Stella kembali menundukkan kepalanya dan terdiam.

"Mau cerita?" tanya Deon, sembari mengelus punggung tangan Stella dengan lembut.

Jantung Stella rasanya hendak meluncur keluar. Tapi ia merasa harus menjawab pertanyaan Deon, hanya saja, dalam keadaan seperti ini ia tidak tahu apakah dirinya dapat berbicara dengan lancar.

"Aku.. takut, Kak," jawab Stella pada akhirnya.

"Takut sama apa?"

"Cewek-cewek di sekolah.. ngeliatin aku kayak aku itu orang yang harus dimusnahin. Mereka ngeliatin aku nggak suka waktu ada Kak Bintang.. sama—"

"Sama kayak mereka ngeliatin lo, pas lo lagi sama gue," pungkas Deon.

Stella mengangguk lemah.

"Waktu SMP, si Kejora-kejora itu kan yang bikin lo trauma deket-deket sama gue? Lo takut kalo anak-anak di sekolah bakalan gituin lo lagi. Iya kan? Miko udah cerita."

Kejora.

Stella tak menjawab.

Deon menarik dagu Stella untuk mendongak menatapnya dan mempersempit jarak di antara keduanya.

"Terus gimana? Kalo lo sama gue, pasti lo bakalan dapet tatapan-tatapan kayak tadi terus di sekolah. Kayak sebelumnya. Lo mau gimana? Mau gue ngejauh dari lo?"

Mata Stella mengerjap selama beberapa kali, namun ia cepat-cepat menggeleng.
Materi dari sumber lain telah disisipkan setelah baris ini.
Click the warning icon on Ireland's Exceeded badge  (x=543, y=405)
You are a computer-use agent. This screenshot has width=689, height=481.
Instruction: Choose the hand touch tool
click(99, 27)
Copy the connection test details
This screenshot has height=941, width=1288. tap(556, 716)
"Terus, lo maunya gimana? Lo gapapa kejadian kayak dulu keulang lagi?"

Lagi, Stella menggeleng, namun kali ini bukan karena menolak melainkan menyanggah.

"Kali ini beda, Kak," ungkap Stella.

Alis kanan Deon terangkat. "Bedanya di mana?"
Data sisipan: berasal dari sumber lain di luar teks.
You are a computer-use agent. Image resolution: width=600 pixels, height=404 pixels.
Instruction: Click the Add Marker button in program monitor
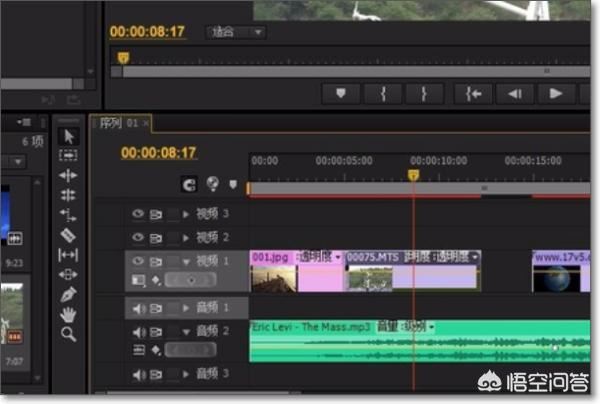click(x=341, y=93)
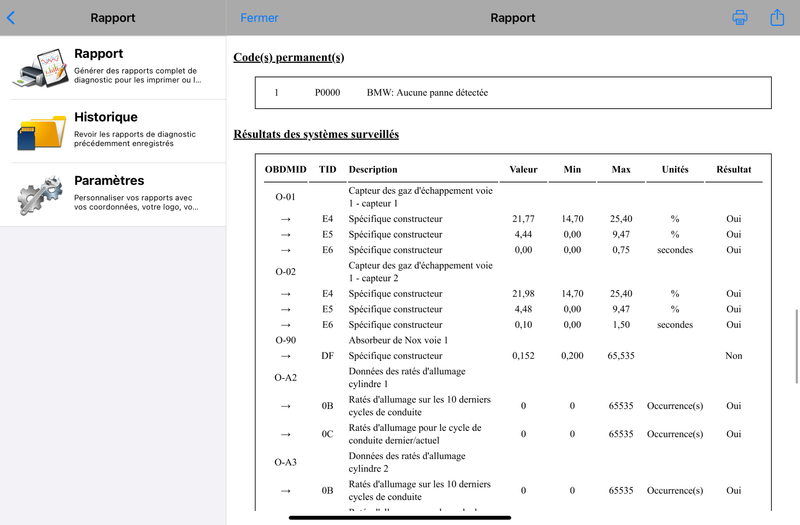Select the P0000 permanent code row
This screenshot has width=800, height=525.
513,92
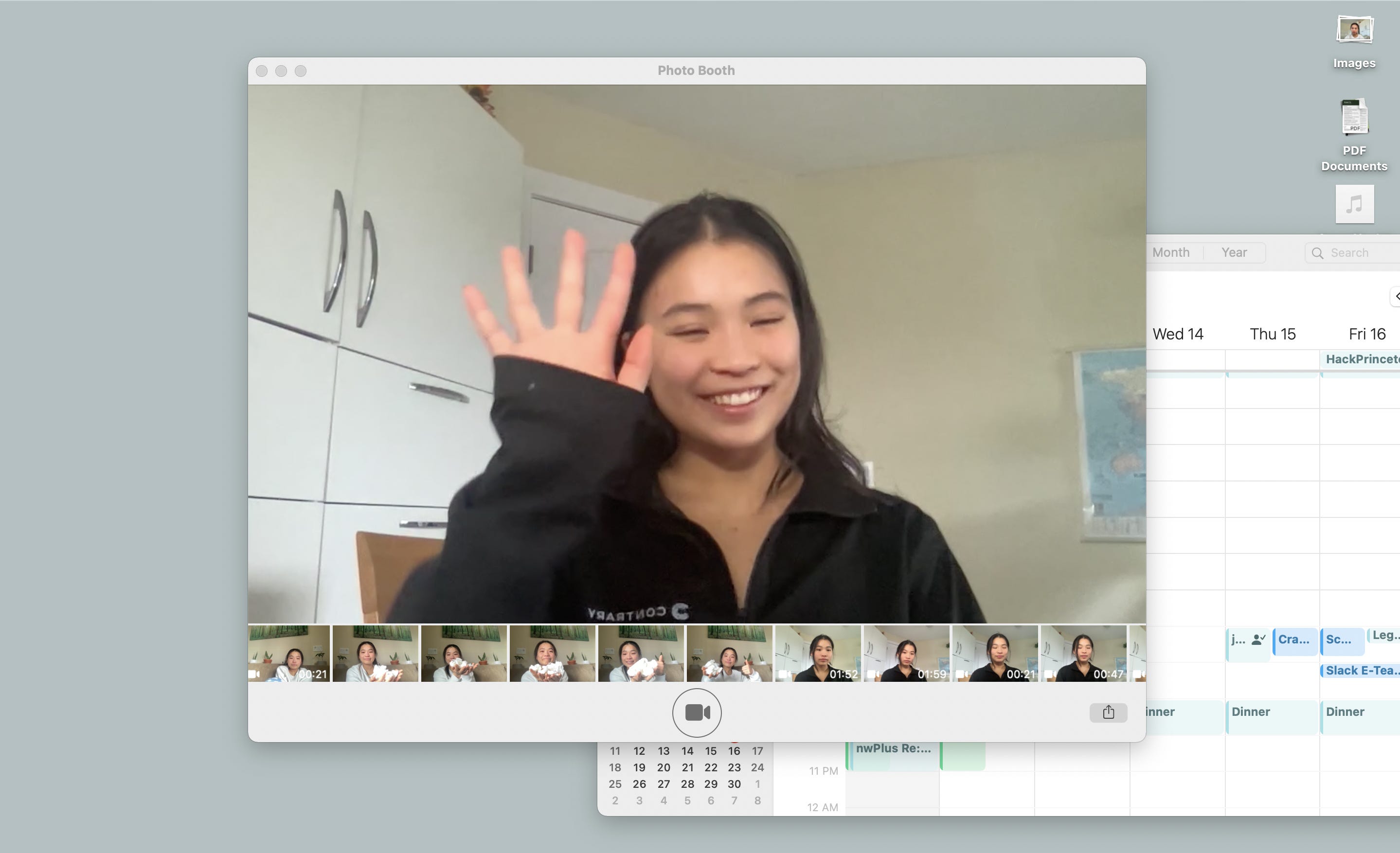
Task: Select day 22 in mini calendar
Action: 711,767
Stella menarik napas dalam-dalam, mengambil ancang-ancang untuk bercerita.

"Kak Bintang.. dulu, bilang kalo dia gak kenal sama aku di saat kita pacaran—ya walaupun emang backstreet sih awalnya. Tapi, itu juga yang bikin orang-orang benci sama aku, katanya aku ngaku-ngaku. Tapi kalo sama Kakak..."

"Sama gue kenapa?"

"Nih tong, neng, pecelnya masih panas."

Deon meraung kesal saat Ibu-ibu pemilik kedai pecel ini datang dan meletakkan pecel di atas meja milik mereka berdua.
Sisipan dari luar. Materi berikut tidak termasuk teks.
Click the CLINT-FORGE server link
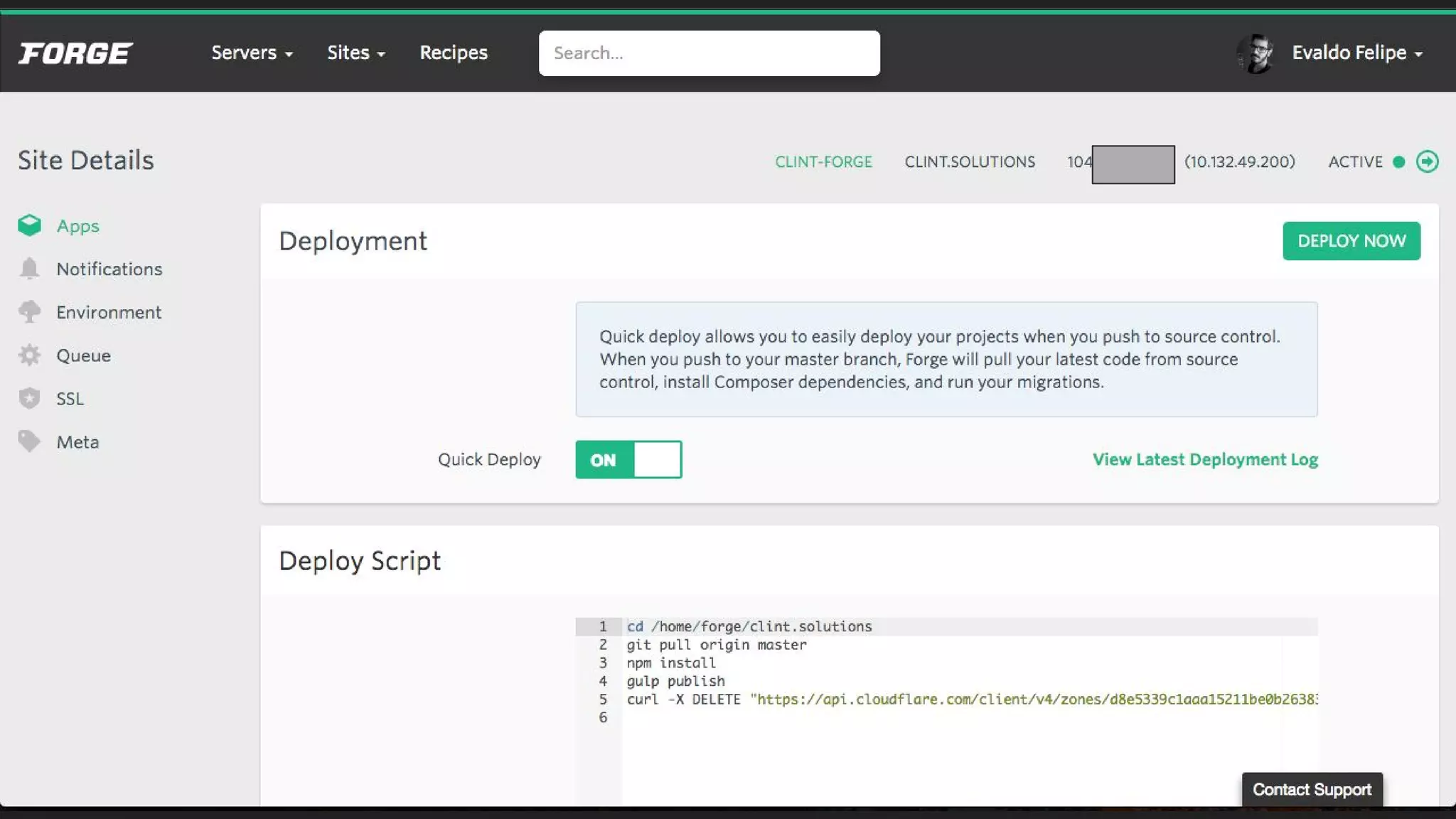The width and height of the screenshot is (1456, 819). (x=823, y=161)
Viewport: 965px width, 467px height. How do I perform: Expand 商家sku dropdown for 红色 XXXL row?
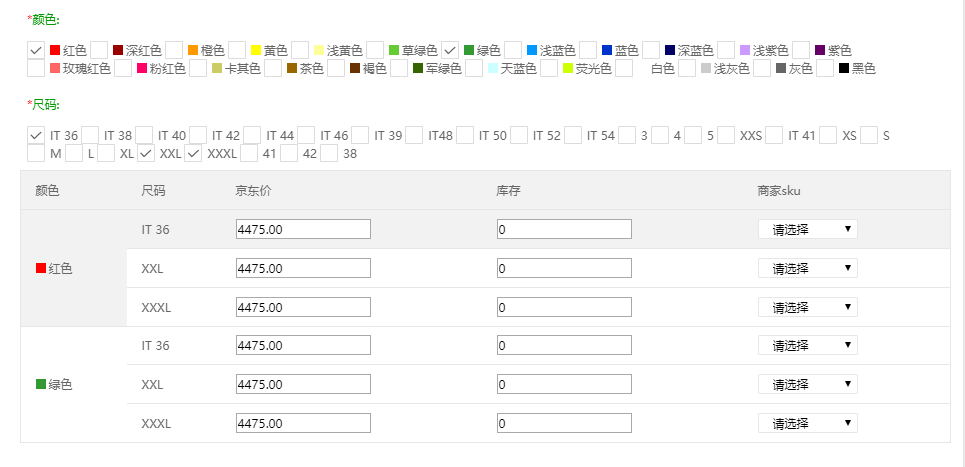coord(807,307)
"Makasih, Bu," kata Deon singkat.

"Yaudah da lanjutin aje pacarannye mumpung lagi sepi," lanjut si Ibu tukang pecel, melihat tangan Deon yang masih menggenggam tangan Stella sebelum pergi.

Yaelah, rusuh bae, batin Deon marah-marah.

Deon kembali menolehkan kepalanya ke arah Stella dan melihat gadis itu menahan tawa melihat ekspresi kesal milik Deon. Cepat-cepat Deon melotot dan menyubit hidung Stella.

"Jangan ketawa! Buruan, kalo gue kenapa!" titah Deon, memaksa Stella untuk cepat-cepat menjawab.

"Kakak jagain aku," kata Stella. "Nggak mungkin tiba-tiba Kakak bilang gak kenal aku saat kakak nganterin aku sampe depan kelas, dan bahkan nonjok Kak Bintang di depan orang banyak kayak tadi."

Deon berdecak dan cepat-cepat mengalihkan pandangannya.

"Geer lu ah," kata Deon.

Mata Stella langsung menyipit dan menatap Deon tajam. "Kakak gamau ngakuin aku juga?!"

Deon meliriknya sebentar, tiba-tiba saja teringat akan ucapan Johan tempo hari. "Ngakuin, apaan yang mau diakuin? Emangnya gue siapa lo?"

"Emangnya kakak gak suka sama aku?!" tanya Stella terkesan menuntut.

Hampir saja Deon tersedak, tapi untungnya dia tidak sedang makan apa-apa.

Deon berpikir bahwa lagi-lagi, sifat asli gadis ini terlihat. Bagaimana bisa ia menanyakan hal semacam itu dengan mudahnya?

"Kakak gak suka sama aku?!" tuntut Stella sekali lagi. "Setelah apa yang kakak lakuin—"

"Ya suka lah!" balas Deon langsung. "Emangnya gue ngelakuin apa? Gue ngapain?!"

Mata Stella menatap tangan kanan Deon yang sejak tadi masih memegang tangannya.

Deon cepat-cepat mengangkat tangannya dan berbalik badan.

"Ih, Kakak! Liat akuuuu!"

"Ogah!"

Kesal, Stella bangkit dari posisinya dan bertukar posisi dari yang semula di sebelah kiri Deon jadi di sebelah kanan. Bibirnya mengerucut saat pandangannya dengan Deon bertemu.

Rahang Deon mengeras.

"Jangan begitu."

"Begitu kenapa?" tanya Stella. "Kakak yang jangan begitu, katanya suka sama—"

Sebentar. Stella baru sadar. Apa benar tadi Deon berkata suka padanya? Apa-apaan ini? Kenapa begini? Kenapa ungkapan sukanya malah jadi seperti ini? Di mana letak romantisnya?

"Bibir lo jangan begitu," pinta Deon, meleburkan lamunan Stella dengan suaranya yang terdengar begitu rendah.

Alis Stella bertautan jadi satu, ia memegangi bibir bawahnya. "Bibir aku kenapa?"

"Tutup mulut lo sebelum gue lumat itu bibir sampe sariawan."

WAH! Bagaimana bisa seorang Radeon Kusuma melontarkan kata-kata vulgar semacam itu?!